I just recently found the DateTime project after spending a good week
studying international standards, chapters in various perl books, and the
various existing modules in CPAN.  I was disastisfied with all existing
solutions, and was just about to start coding my own date object when I
finally stumbled on Rolsky's perl.com article, which then let me to
datetime.perl.org.

I'm reading through the FAQ now, and I swear, my eyes are tearing up from
the beauty of it all.  I'm thrilled to see that someone is finally
developing a well-thought-out, well-designed, comprehensive solution to the
problem of working with dates and times in software.

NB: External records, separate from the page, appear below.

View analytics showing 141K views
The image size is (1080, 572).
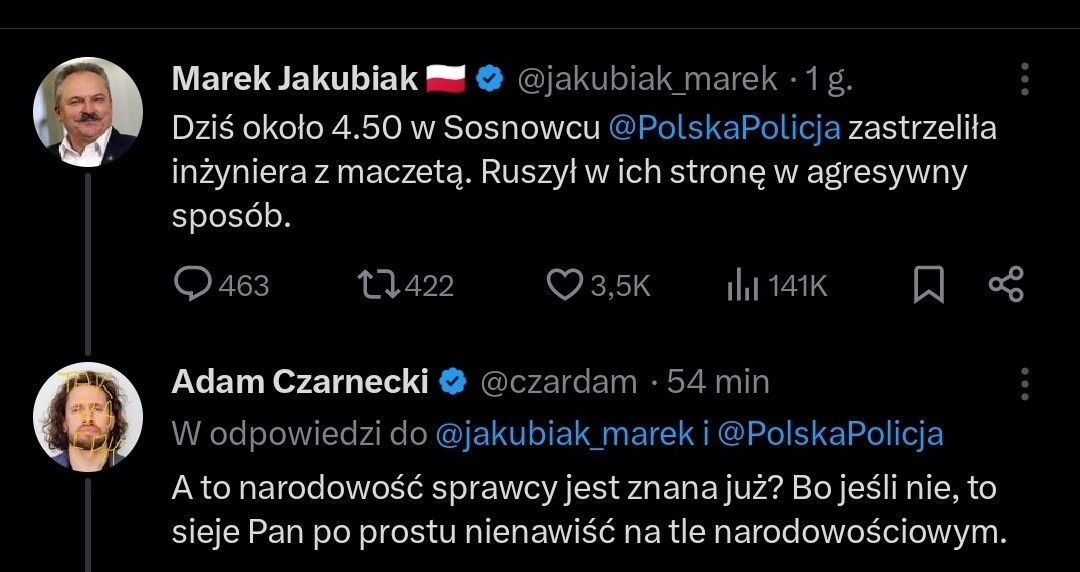pyautogui.click(x=741, y=286)
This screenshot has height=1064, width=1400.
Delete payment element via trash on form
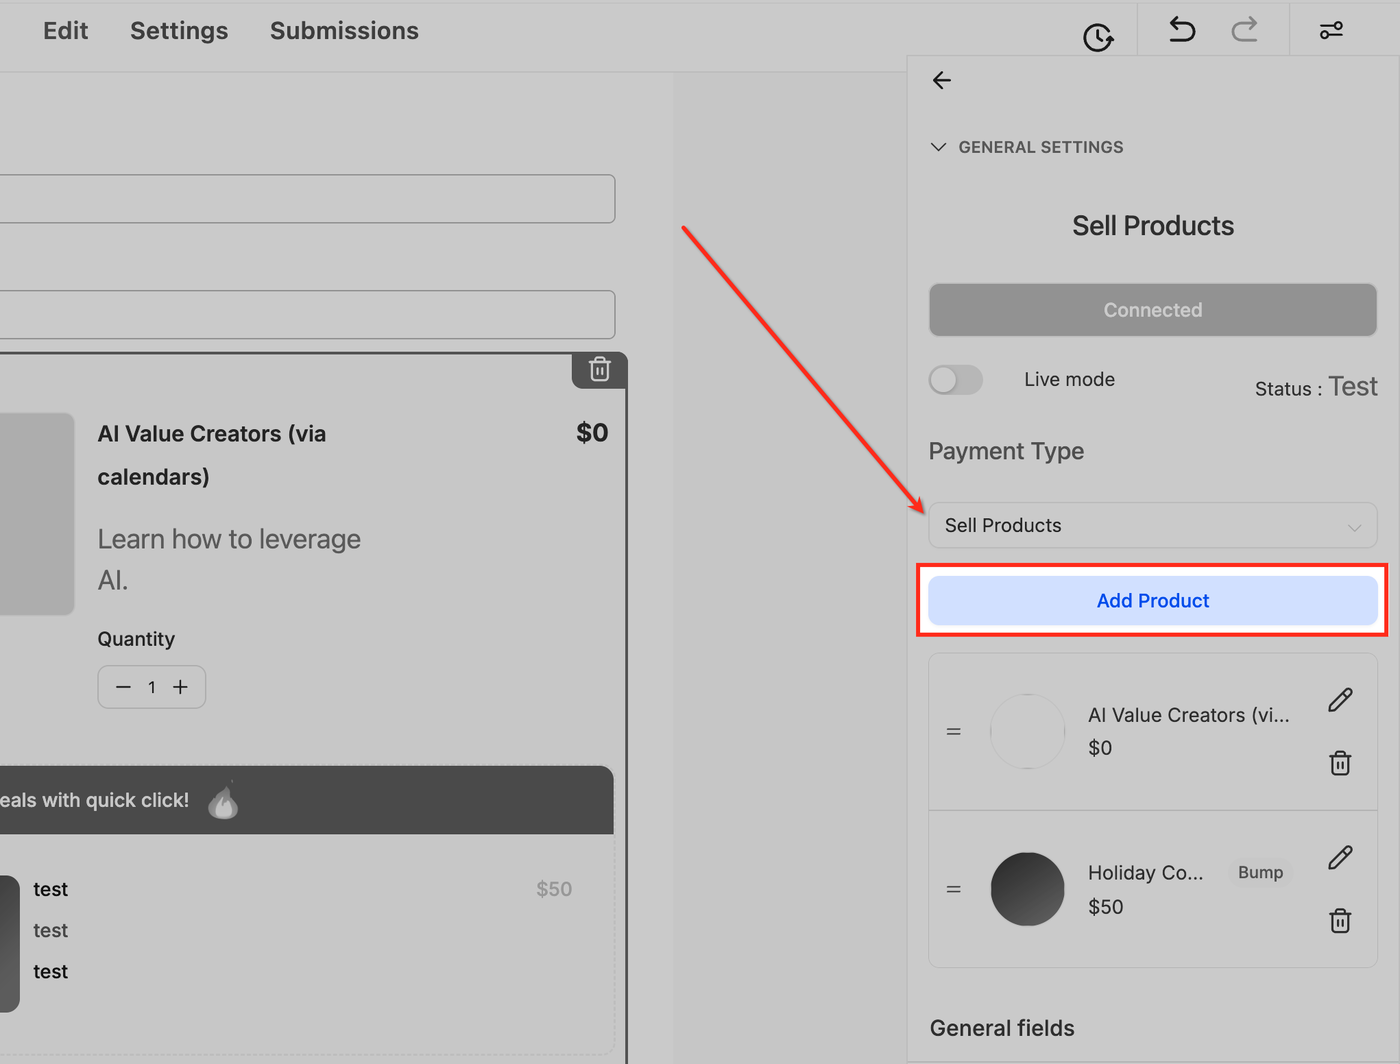[x=599, y=370]
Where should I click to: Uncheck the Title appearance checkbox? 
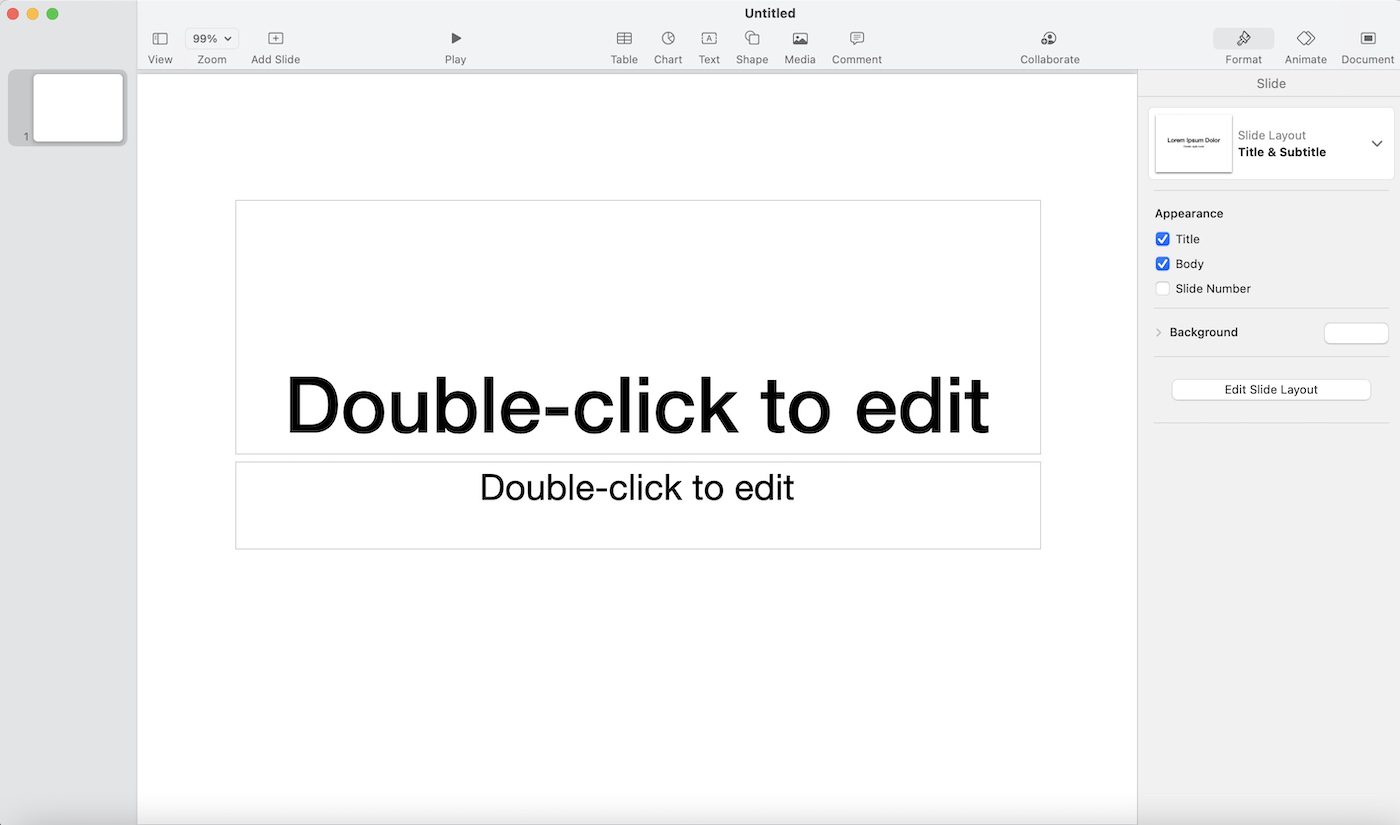[1163, 239]
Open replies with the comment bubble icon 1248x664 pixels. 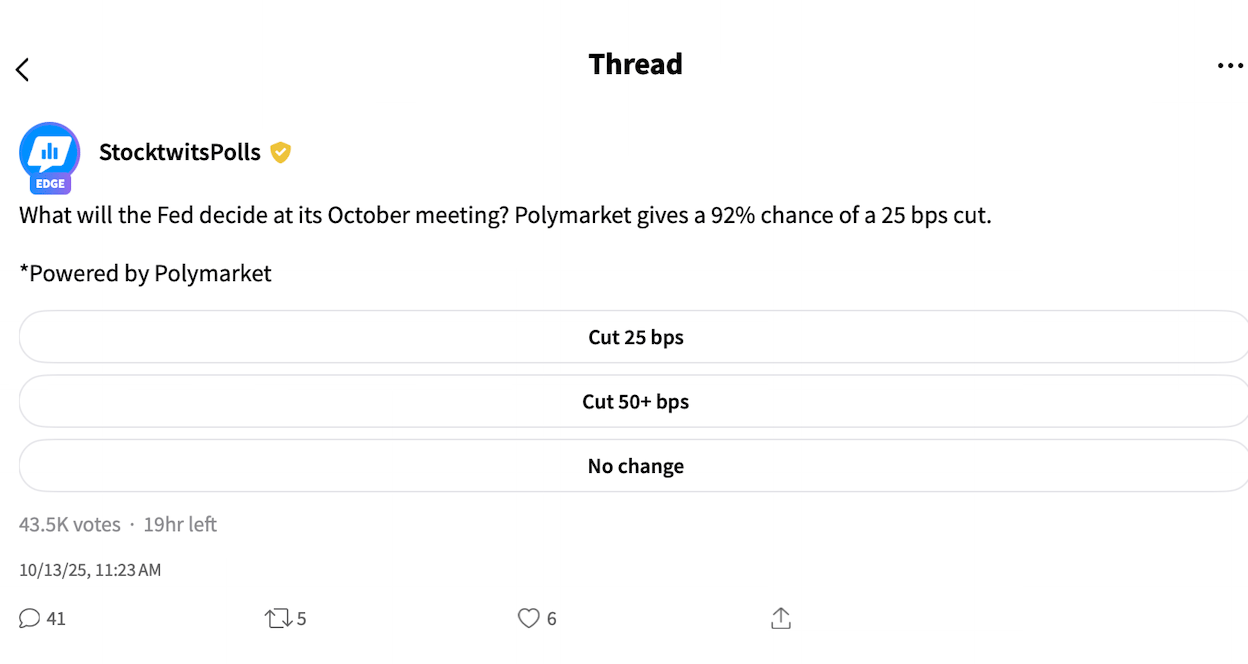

Of course, I can never leave well-enough alone, so here are a few questions
that occurred to me while reading the FAQ.  I tried looking up some of this
stuff on the mailing list archive without much luck, so I apologize if this
has already been discussed before.


1) Why have different 'new' and 'from_epoch' constructors?  Couldn't one
always use 'new' and have the module figure out what information to
initiatlize itself with by seeing if either the 'year' or 'epoch' name
parameter was passed?  I think it would provide a cleaner and more
consistent interface.

Instead of:

my $date1 = DateTime->new( year  => 2003
                           month => 1,
                           day   => 1,
                          );
my $date2 = DateTime->from_epoch( epoch => time() );

You could do this:

my $date1 = DateTime->new( year  => 2003
                           month => 1,
                           day   => 1,
                          );
my $date2 = DateTime->new( epoch => time() );


2) However, if you continue to provide different constructors, then when
using from_epoch, why require the 'epoch' named paramter?  Why not assume a
single argument is an epoch value?

Instead of:

my $date = DateTime->from_epoch( epoch => time() );

You could do this:

my $date = DateTime->from_epoch( time() );


3) I copied the following code from the Strptime example in Section 2.7 of
the FAQ:

Instead of:

# prints '2003-05-04 12:55:10';
print $dt->ymd . ' ' . $dt->hms;

You could offer one or more of these:

# prints '2003-05-04 12:55:10';
print $dt->ymd_hms;
print $dt->ymdhms;
# prints '2003-05-04 12:55:10.123456789';
print $dt->ymdhmsn;


4) From section 6.13: "How do I find yesterday's Date?"

Instead of:

my $dt = DateTime->now()->subtract( days => 1 );

Why not add the two most popular uses as convenience functions:

my $dt = DateTime->yesterday();
my $dt = DateTime->tomorrow();

This would be especially useful in business environments where half of the
code that runs daily runs to process the previous day's data (like web
logs), and so yesterday's date is often the first thing calculated in a
script.


Anyway, great job, guys!

Also, is anyone working on Sybase support for DateTime::Format::DBI?